Voices from Russia

Friday, 21 June 2013

21 June 2013. RIA-Novosti Infographics. Secrets of the Lenin Mausoleum

00 RIA-Novosti Infographics. The Layout of the Lenin Mausoleum on Red Square. 2010


The Lenin Mausoleum, located on Red Square in Moscow, is one of the high points of Soviet architecture. The supervising architect of the project was Aleksei Shchusev.
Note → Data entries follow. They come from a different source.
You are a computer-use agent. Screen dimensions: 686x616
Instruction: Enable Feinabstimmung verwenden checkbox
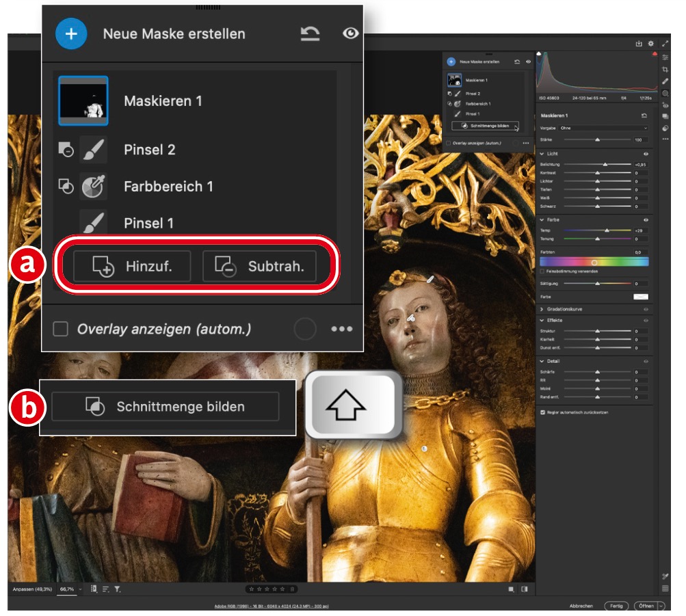pos(543,271)
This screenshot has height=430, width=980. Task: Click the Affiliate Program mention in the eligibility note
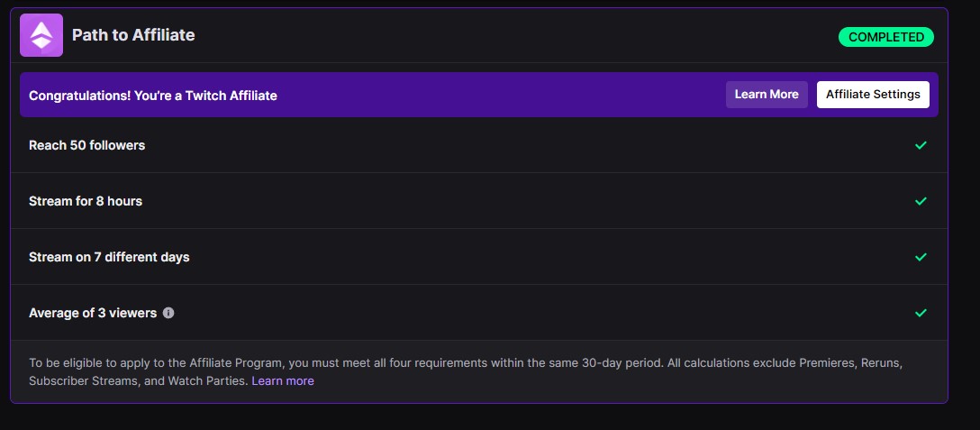tap(238, 362)
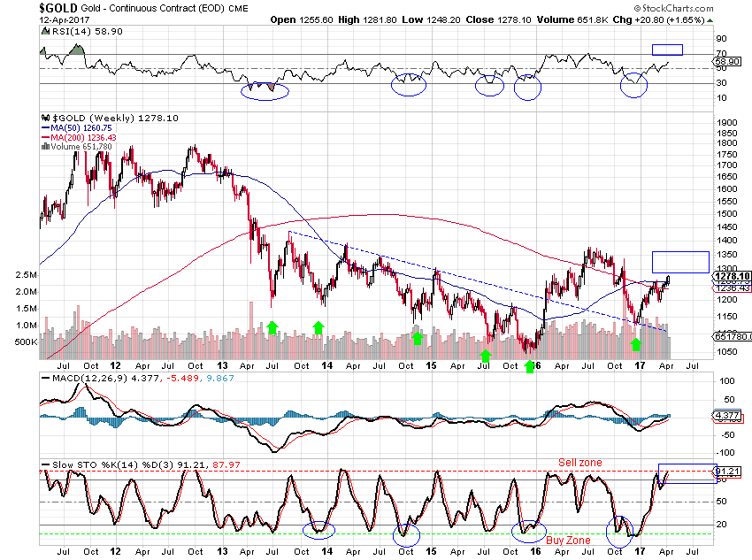Image resolution: width=752 pixels, height=560 pixels.
Task: Click the blue rectangle in Slow STO panel
Action: (687, 473)
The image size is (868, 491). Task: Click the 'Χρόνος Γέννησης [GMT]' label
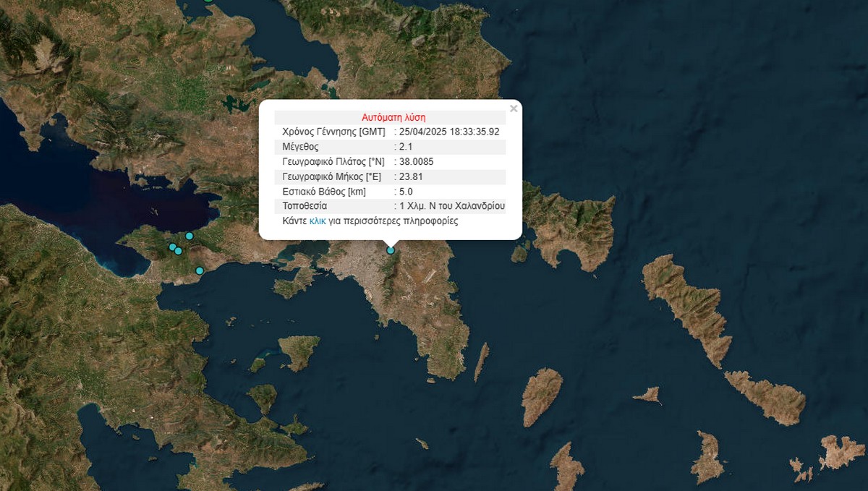tap(333, 132)
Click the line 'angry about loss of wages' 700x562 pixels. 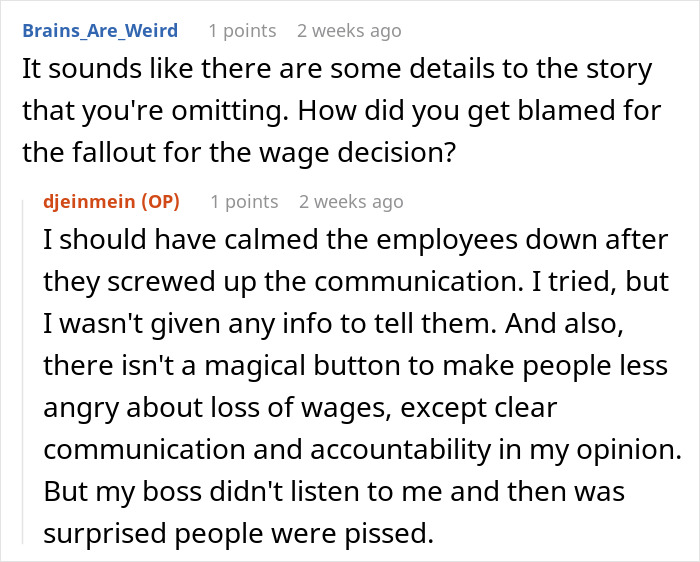[300, 408]
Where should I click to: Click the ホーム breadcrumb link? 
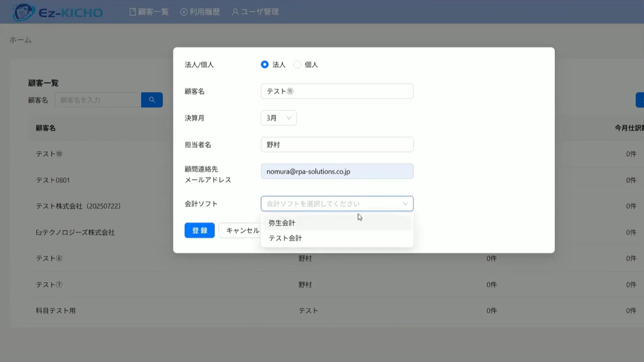[20, 40]
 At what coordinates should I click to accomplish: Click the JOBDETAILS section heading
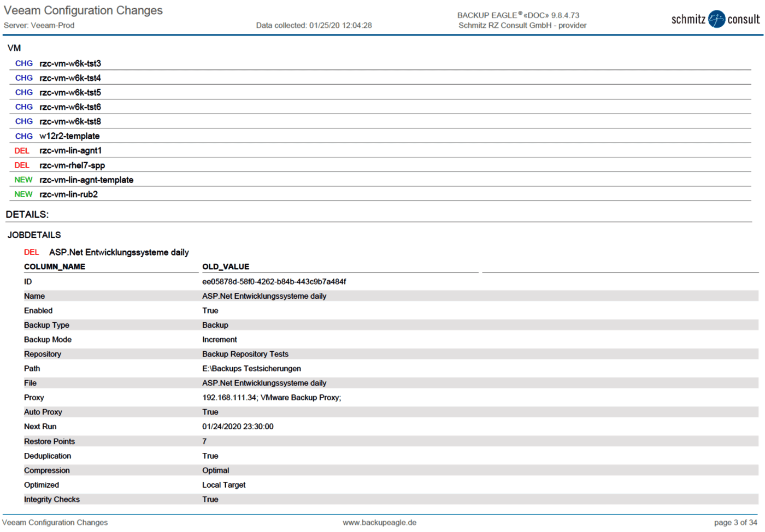34,235
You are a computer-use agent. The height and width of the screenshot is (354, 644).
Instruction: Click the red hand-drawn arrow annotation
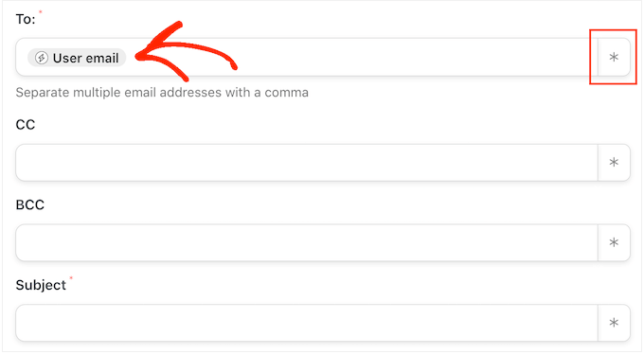[186, 51]
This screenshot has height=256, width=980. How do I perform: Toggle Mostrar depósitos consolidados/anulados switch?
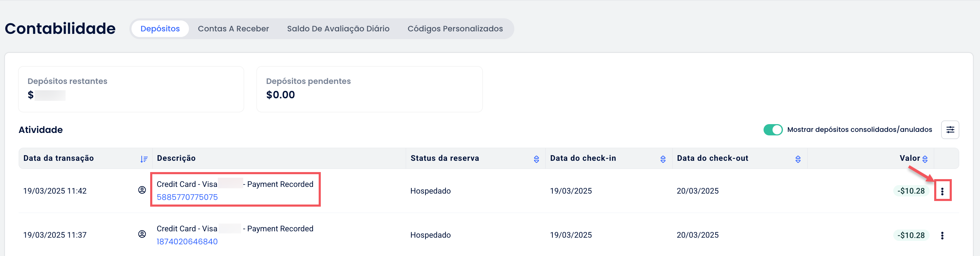pyautogui.click(x=773, y=130)
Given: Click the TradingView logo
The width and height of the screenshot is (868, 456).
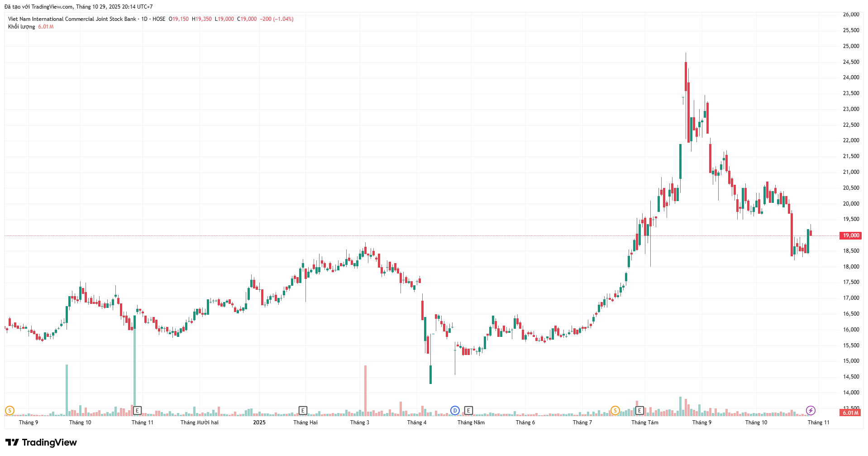Looking at the screenshot, I should [x=41, y=442].
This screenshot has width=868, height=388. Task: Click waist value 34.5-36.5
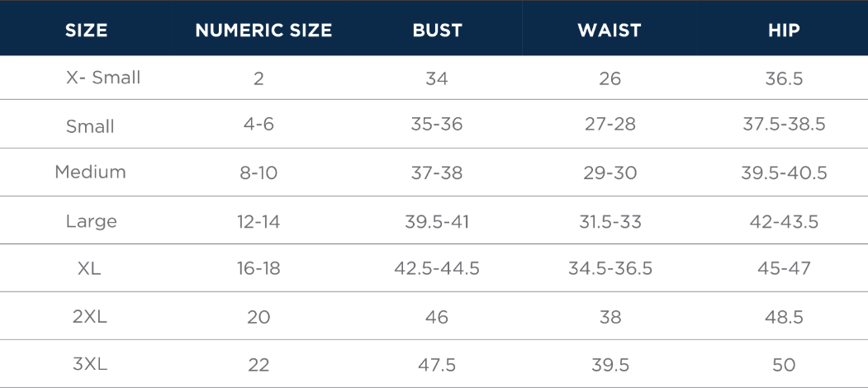click(x=610, y=268)
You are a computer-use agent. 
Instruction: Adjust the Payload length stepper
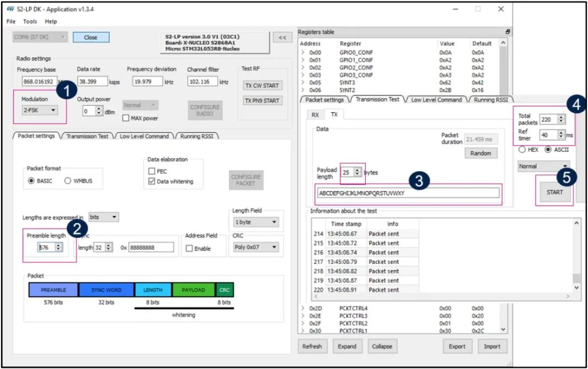click(357, 172)
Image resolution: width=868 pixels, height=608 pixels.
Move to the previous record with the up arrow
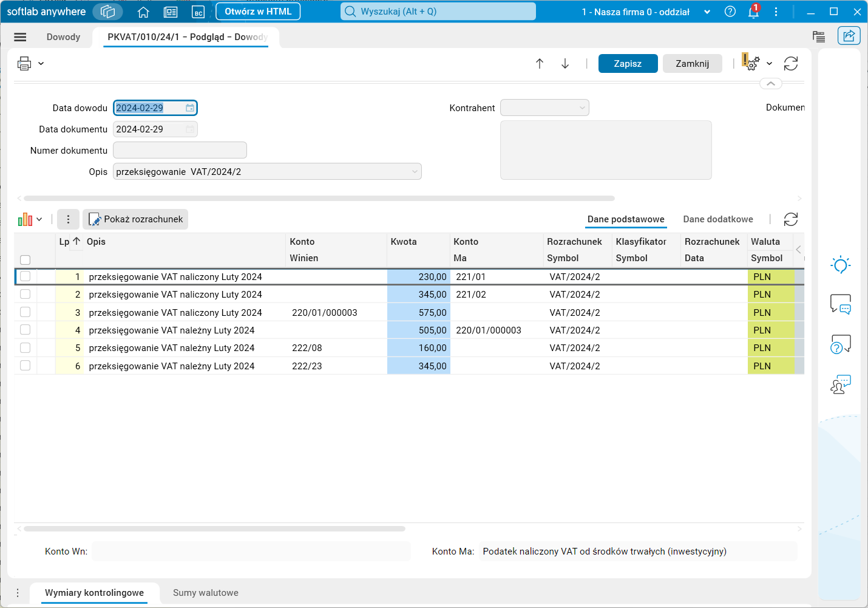[540, 64]
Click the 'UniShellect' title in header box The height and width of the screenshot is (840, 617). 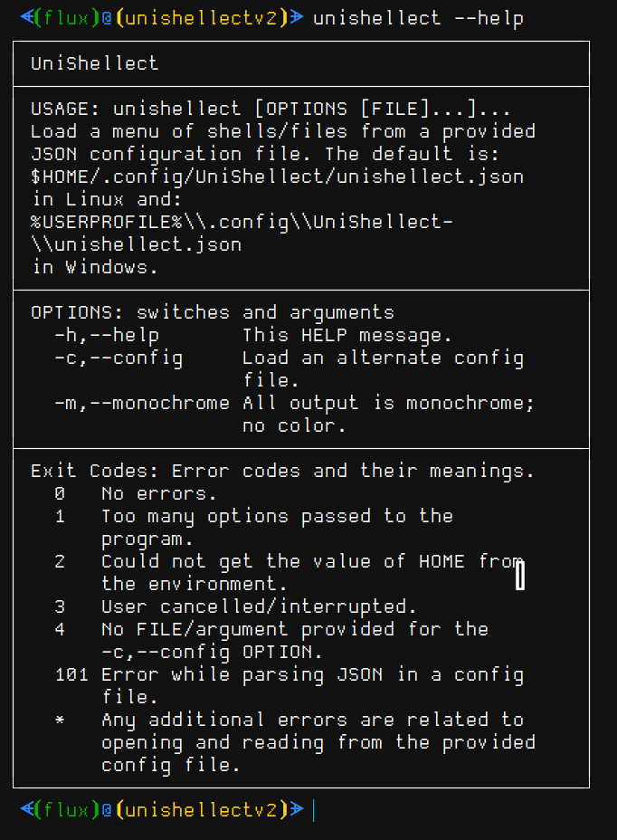coord(95,63)
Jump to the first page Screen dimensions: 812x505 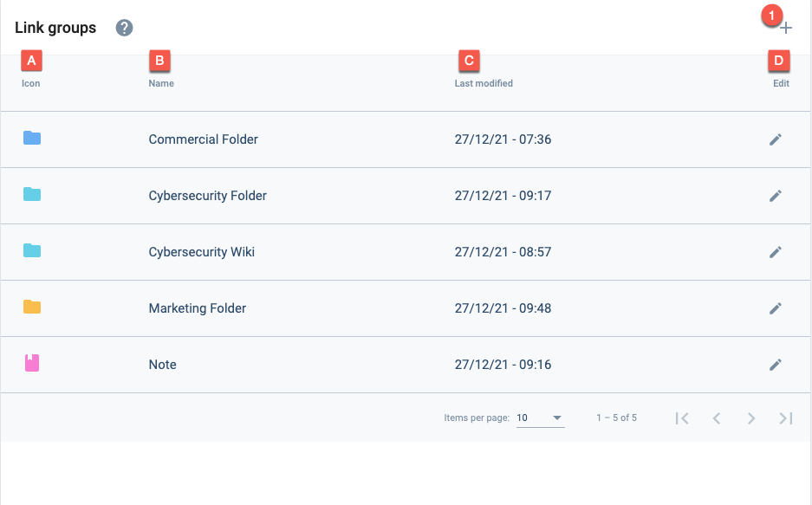pos(682,418)
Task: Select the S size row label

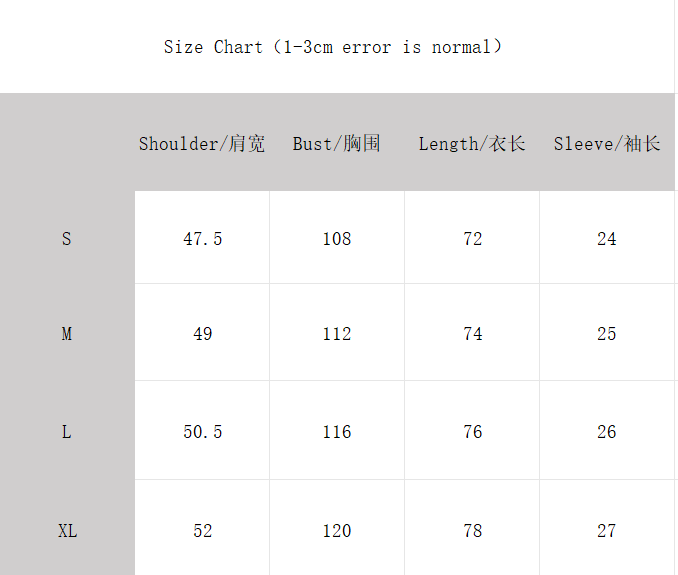Action: (67, 239)
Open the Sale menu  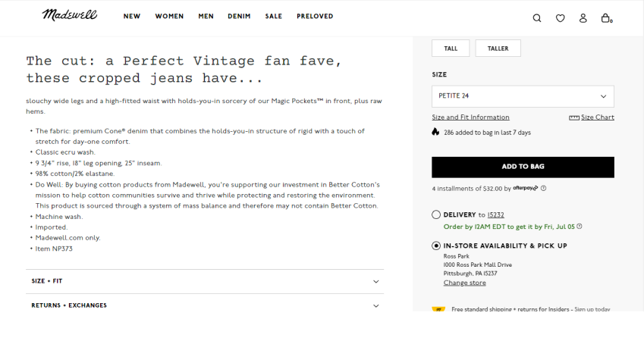pos(274,17)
The first temporary wooden mausoleum opened 27 January 1924 near the Senate Tower in the Kremlin on Red Square. The second mausoleum was a truncated step pyramid, with stairs joined on both sides of an L-shaped extension. The permanent stone mausoleum was ready in 1930. 22 April 2011 marks 141 years since the birth of Vladimir Ilyich Ulyanov (Lenin) , statesman, politician, and Marxist theoretician, founder of the Communist Party of the Soviet Union and of the USSR.

22 April 2011




Editor’s Note:

I put this up, an infographic about a monument to a truly historical figure, because there are people in the ROCOR cosying up publicly to the specious pretender Maria Vladimirovna Romanova (her badmouthing of the late Grand Princess Xenia‘s family (who have a better claim than she does) is below the salt, to say the least). What’s worse, a bishop accepted a spurious “award” from this posturing poseur (see this disgusting post on the ROCOR official website). Like it or lump it, Vladimir Ilyich Lenin was an historical figure, one of the “greats” in Russian history. You can’t airbrush him out of the story… yet, some would have it that way, and we should oppose them with all our powers. What happened, HAPPENED. Indeed, much GOOD happened because of the communists, and we should never deny it.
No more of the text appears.